Winston doesn't understand this, and that's not his fault. He's been here five games. But what he heard was not a celebration of a man's head injury as much as it was the hopeful end to a quarterback situation that grew so ridiculous the coach devised entire game plans around it while refusing to make a change.
The narrative has been exaggerated in some ways, but right or wrong the Chiefs have an owner perceived to be detached and a general manager perceived to be arrogant. Kansas City fans have made the Chiefs one of the best-supported franchises in the NFL, but people here won't stand for perceiving detachment or arrogance. Ask David Glass.
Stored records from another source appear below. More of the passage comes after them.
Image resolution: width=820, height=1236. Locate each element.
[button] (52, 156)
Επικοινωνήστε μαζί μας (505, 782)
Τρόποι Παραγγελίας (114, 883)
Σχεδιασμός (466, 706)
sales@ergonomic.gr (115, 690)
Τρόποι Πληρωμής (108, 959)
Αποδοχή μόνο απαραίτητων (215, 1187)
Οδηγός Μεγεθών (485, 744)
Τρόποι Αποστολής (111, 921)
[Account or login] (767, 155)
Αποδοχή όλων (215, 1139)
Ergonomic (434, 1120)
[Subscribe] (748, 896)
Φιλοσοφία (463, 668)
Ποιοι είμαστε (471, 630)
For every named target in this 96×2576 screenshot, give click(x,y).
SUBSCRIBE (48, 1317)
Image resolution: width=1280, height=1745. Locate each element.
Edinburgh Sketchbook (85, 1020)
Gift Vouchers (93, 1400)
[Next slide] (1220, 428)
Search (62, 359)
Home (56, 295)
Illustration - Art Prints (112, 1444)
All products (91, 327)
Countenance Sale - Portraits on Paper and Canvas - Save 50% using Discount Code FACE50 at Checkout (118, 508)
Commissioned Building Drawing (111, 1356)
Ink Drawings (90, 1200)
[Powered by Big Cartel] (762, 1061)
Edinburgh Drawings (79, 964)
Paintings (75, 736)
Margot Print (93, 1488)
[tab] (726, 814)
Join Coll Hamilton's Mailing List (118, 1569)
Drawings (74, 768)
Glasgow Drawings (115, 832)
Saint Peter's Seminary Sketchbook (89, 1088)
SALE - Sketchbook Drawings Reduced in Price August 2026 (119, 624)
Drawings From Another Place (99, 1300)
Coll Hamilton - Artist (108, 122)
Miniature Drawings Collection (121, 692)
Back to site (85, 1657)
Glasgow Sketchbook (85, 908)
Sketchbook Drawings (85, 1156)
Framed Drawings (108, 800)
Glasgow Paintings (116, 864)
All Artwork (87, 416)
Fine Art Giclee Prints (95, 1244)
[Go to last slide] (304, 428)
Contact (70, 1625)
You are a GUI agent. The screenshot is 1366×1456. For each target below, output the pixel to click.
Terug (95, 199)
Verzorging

The Chiefs are active in local charities and in May gave each season ticket holder a customized jersey, among other attempts to reach fans. Those are all good things, but it's important to recognize that it's also buried under a growing feeling among fans that the franchise cares more about profit margin than wins.
Cassel became the most visible symbol of every bit of this frustration — 19 years without a playoff win, tightened tailgating restrictions, a growing loyalty to the bottom line over goodwill — and that's not fair. He is a terrific backup quarterback being presented as a good starting quarterback, and so he receives more personal criticism than he should. In that way, the same organization that's made Cassel wealthy has also let him down.
This is all out there for everyone to see now. Nationally, people now think of the Chiefs as the team so bad their fans cheer injuries. Here in Kansas City we know there are a million fallacies in that, but if that's where it stops then we've all missed a critical opportunity.
Fans need to be better than to cheer an injury. The organization they pour money and passion into needs to be better than to let this much frustration build, too.
Some of this can be solved with a few wins. But the Chiefs are delusional if they don't see bigger issues that need to be addressed.